When Peirce Hall opened, it contained not only unparalleled dining facilities but also those student gathering spots Kenyon had long needed. There were lounges on the first and second floors, a billiard room, and a card room, along with a basement coffee shop. Student organizations established offices throughout the building, wherever there was an unclaimed space. The fledgling art department, decades away from securing a permanent home on campus, set up its studios in the well-lit rooms of Chase Tower.
In 1964, the College opened Dempsey Hall at the rear of Peirce to help accommodate the growing student body. Designed and built by the George S. Rider Company, the new structure, with a main floor capacity of 200, was named in recognition of the loyal support of several members of the Dempsey family, including Ernest C. Dempsey of the Class of 1911, a forty-year member of the Board of Trustees.
Although it served Kenyon well for forty years, it became clear by the beginning of the twenty-first century that Dempsey Hall was no longer adequate to the demands placed on it. The same was true—in spades, we might say—of the kitchen facilities that served both dining rooms. And the wear and tear of almost eighty years were showing everywhere in Peirce Hall.
So, in a daring move, the trustees decided to go forward with a complete remodeling—and, in the case of Dempsey, a remodeling that began with the demolition of the existing structure—that would necessitate closing the commons for two years. Luckily, the Ernst Center, built as a gymnasium, was sitting empty after the completion of the Kenyon Athletic Center, and it was refitted as a temporary dining hall for the duration of the Peirce and Dempsey projects.
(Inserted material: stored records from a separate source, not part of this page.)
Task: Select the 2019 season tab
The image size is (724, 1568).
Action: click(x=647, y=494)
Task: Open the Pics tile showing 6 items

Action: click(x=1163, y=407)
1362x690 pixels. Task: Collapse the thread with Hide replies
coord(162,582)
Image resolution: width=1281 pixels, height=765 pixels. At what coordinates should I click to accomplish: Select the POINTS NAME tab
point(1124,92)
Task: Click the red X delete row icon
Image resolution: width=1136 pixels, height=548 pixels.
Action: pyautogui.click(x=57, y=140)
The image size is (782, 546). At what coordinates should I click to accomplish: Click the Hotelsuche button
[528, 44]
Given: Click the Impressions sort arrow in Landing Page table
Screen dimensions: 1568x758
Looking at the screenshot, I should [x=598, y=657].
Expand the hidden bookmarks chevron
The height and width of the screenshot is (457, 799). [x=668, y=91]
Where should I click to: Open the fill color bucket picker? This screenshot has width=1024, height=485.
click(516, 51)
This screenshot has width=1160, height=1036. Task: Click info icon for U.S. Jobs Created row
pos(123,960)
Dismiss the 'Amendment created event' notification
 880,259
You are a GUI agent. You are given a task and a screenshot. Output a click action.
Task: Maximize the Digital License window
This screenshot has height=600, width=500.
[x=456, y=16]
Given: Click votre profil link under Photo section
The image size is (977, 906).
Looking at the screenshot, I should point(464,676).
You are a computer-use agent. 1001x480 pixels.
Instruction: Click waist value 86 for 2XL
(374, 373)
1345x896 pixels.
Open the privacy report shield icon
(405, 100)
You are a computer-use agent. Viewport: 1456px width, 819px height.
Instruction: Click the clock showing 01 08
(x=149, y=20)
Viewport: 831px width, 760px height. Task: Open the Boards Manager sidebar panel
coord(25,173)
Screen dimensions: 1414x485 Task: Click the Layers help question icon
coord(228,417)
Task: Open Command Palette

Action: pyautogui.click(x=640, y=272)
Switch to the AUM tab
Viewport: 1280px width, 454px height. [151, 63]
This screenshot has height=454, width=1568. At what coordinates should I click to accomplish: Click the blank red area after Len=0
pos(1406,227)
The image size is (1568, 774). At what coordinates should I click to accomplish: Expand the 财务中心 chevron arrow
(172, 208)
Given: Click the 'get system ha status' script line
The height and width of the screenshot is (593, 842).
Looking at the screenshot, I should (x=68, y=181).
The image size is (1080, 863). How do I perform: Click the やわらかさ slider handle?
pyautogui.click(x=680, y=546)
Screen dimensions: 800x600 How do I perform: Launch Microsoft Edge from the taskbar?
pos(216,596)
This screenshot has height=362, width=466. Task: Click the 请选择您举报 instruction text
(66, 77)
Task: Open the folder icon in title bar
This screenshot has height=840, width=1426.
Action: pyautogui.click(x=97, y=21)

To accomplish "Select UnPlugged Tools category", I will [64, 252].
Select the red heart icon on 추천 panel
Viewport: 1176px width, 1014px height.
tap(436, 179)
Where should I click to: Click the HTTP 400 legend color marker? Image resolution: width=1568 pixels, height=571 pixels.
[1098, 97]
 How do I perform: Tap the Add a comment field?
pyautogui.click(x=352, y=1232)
With the help of another talented alumnus, this time architect Graham Gund of the Class of 1963, the College has now given Peirce and Dempsey halls the kind of additional spaces they deserve, not only functional but beautiful. Like Alfred Granger, Graham Gund is an architect who pays close attention not only to the grand spaces, like the new Thomas Dining Hall, but also to the smallest detail, like the images of birds etched in glass panels throughout the rebuilt Dempsey. The result is an even greater commons at the center of the Kenyon campus, a stirring testament to the genius of those artists whose work it represents.